**YOUR TASK:** Once you find the line containing "1024x1011 pixels. How", output it and every line after it to the end of the records, exactly.

**RECORD SET:**
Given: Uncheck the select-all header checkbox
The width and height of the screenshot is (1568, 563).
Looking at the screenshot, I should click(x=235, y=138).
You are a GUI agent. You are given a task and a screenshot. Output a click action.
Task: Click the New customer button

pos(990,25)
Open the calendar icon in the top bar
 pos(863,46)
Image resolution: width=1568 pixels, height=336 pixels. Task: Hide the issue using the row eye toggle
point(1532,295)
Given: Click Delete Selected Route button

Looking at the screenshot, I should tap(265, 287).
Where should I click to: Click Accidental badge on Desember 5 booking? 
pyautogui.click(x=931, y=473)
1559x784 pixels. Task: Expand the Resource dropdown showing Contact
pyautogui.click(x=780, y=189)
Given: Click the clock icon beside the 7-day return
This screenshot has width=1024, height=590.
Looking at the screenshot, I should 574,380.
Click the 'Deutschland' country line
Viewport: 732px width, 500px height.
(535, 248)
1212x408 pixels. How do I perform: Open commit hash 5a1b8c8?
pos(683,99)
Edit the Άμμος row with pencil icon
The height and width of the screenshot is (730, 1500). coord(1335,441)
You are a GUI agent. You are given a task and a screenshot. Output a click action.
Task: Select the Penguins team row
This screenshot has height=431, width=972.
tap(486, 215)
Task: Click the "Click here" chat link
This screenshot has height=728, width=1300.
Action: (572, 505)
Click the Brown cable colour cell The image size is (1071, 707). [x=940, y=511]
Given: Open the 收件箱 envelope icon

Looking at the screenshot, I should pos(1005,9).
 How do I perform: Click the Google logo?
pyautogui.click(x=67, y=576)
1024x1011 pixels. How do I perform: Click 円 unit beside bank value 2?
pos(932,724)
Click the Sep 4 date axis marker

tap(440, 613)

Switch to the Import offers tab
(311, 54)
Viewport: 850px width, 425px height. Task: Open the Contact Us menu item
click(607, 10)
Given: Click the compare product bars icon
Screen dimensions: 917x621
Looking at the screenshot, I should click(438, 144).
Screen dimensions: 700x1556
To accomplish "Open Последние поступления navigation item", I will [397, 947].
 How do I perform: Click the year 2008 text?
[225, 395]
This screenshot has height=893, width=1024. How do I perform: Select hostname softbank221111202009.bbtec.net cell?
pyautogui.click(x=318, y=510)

**COMPLETED TASK:**
1024x1011 pixels. How do I perform: Click 円 unit beside bank value 2?
pos(932,724)
Click the Sep 4 date axis marker

tap(440, 613)

Switch to the Import offers tab
(311, 54)
Viewport: 850px width, 425px height. Task: Open the Contact Us menu item
click(607, 10)
Given: Click the compare product bars icon
Screen dimensions: 917x621
Looking at the screenshot, I should click(438, 144).
Screen dimensions: 700x1556
To accomplish "Open Последние поступления navigation item", I will [397, 947].
 How do I perform: Click the year 2008 text?
[225, 395]
This screenshot has height=893, width=1024. How do I perform: Select hostname softbank221111202009.bbtec.net cell?
pyautogui.click(x=318, y=510)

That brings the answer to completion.